## [About this task]
Using the data below, set down every line from the one containing "This screenshot has width=384, height=197." through the one containing "This screenshot has height=907, width=1363.", inclusive and unchanged. Pictures are to be skipped.

## [Material provided]
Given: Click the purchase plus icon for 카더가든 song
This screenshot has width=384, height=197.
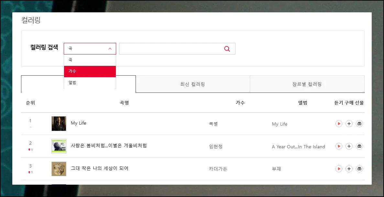Looking at the screenshot, I should (349, 169).
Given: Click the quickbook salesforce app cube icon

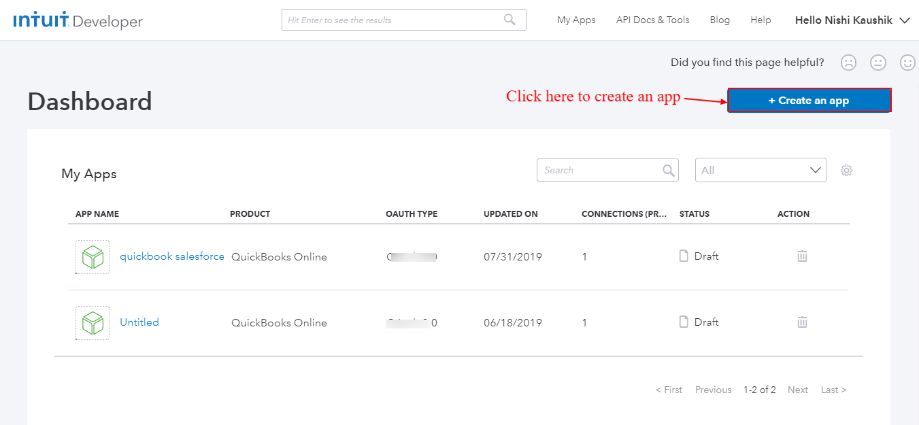Looking at the screenshot, I should tap(93, 257).
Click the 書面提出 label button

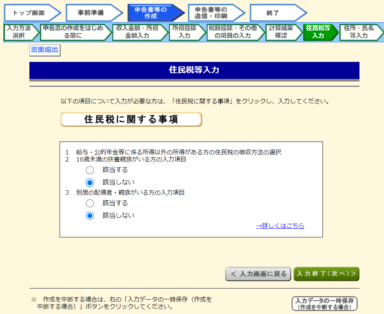point(45,50)
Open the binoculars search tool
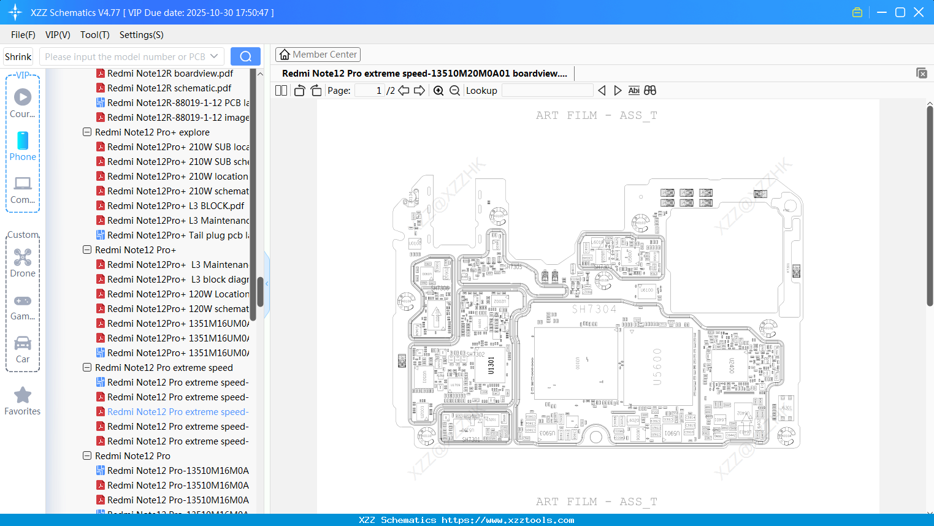The image size is (934, 526). [650, 90]
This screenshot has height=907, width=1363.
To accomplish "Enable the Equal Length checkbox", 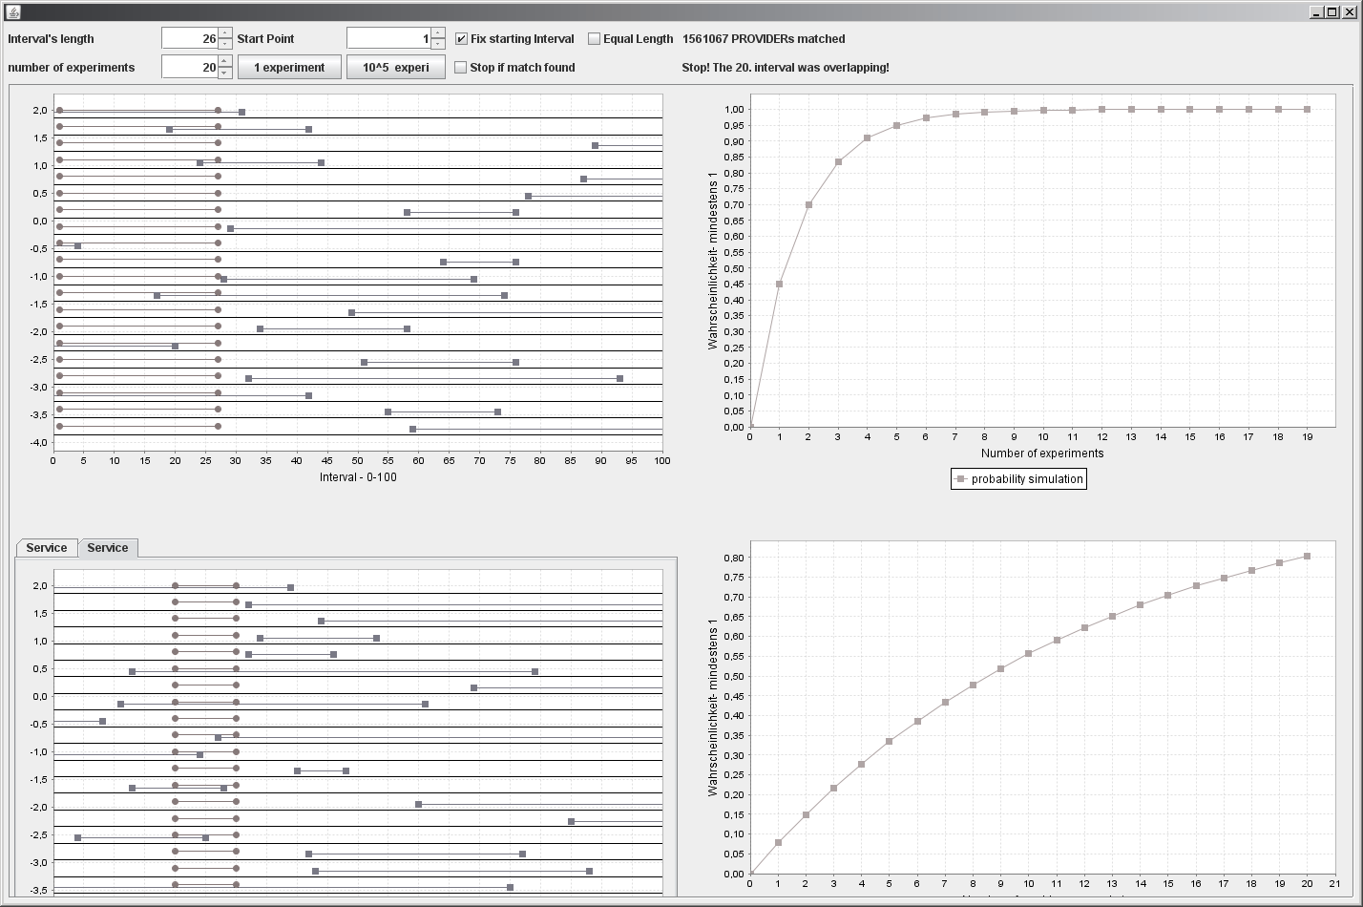I will tap(594, 39).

## [Written answer]
This screenshot has width=384, height=197.
Looking at the screenshot, I should (349, 169).
Given: Click the quickbook salesforce app cube icon

Looking at the screenshot, I should tap(93, 257).
Click the 書面提出 label button

point(45,50)
Open the binoculars search tool
The image size is (934, 526). [650, 90]
This screenshot has height=907, width=1363.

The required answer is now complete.